Nearly 40 years ago, when I first experienced symptoms of what I later learned was scleroderma, I found myself exhausted. There were plenty of logical explanations. I was in entrepreneurial mode, trying to launch a statewide news service for four NPR affiliates, and running myself ragged. I wasn’t sleeping well. My first marriage had just broken up, and I was struggling with a deep sense of failure. My gut was reacting to all the stress, and I was losing weight.
Fortunately, I had found a strong community in a local synagogue, and the mother of one of my friends offered to take me in and help me get back on my feet. She was a blunt woman, but she was also kind and a good cook, and after a week in her home, I began to regain my strength. And she told me this: It doesn’t take long to wear yourself down, but it takes a long time to build yourself back up again.

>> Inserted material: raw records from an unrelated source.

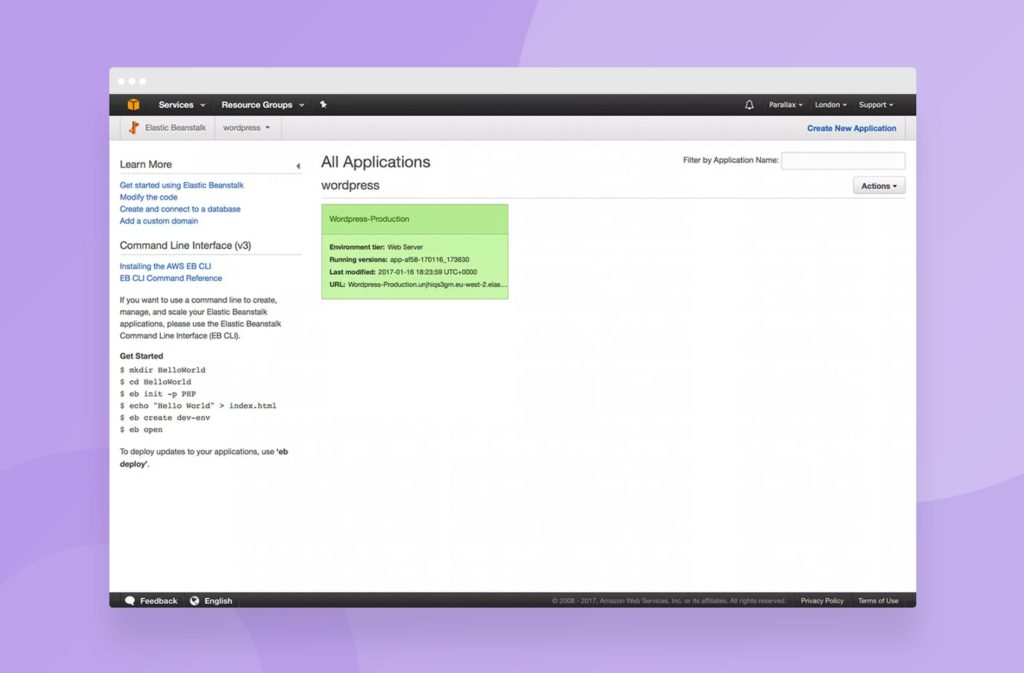Click Create New Application link

coord(852,129)
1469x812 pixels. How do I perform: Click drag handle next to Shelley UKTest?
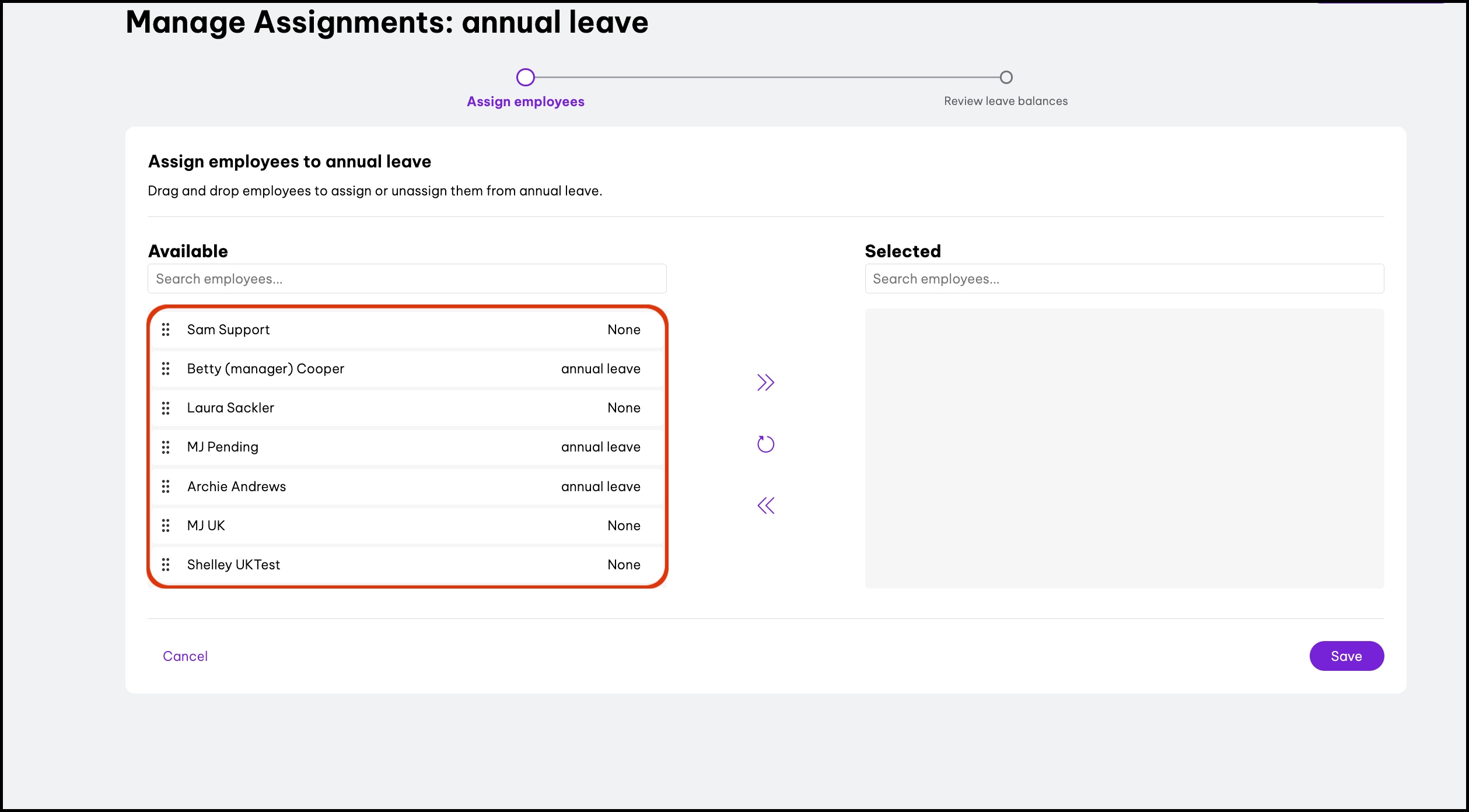pyautogui.click(x=166, y=565)
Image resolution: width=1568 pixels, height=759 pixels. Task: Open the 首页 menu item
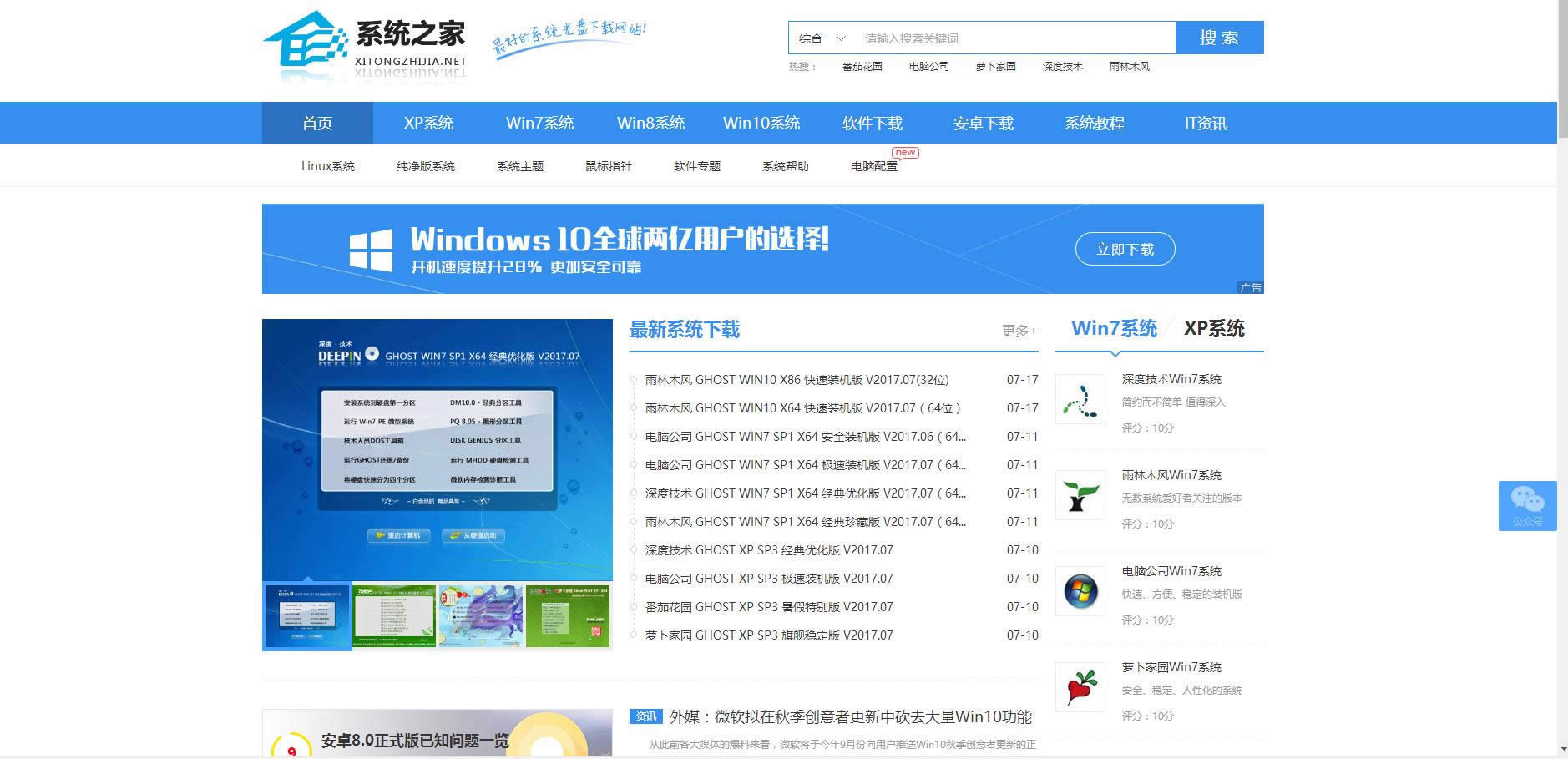pos(316,123)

I have thought of those wise words many times since.
Of all the things I’m grateful for this Thanksgiving, I’m particularly grateful that in America we can express ourselves freely. But that freedom comes with profound responsibility. Words are powerful. What we say to each other and how we say it matters. It has become alarmingly clear that words can all too easily destroy what is best about our country, and it will take a long time to restore what we’ve already lost.
I hope the conversation around your dinner table is replete with all the respect and empathy so absent in our national dialogue. Each of us needs to be heard, but each needs to listen, really listen, too. That’s where true healing begins. Happy Thanksgiving.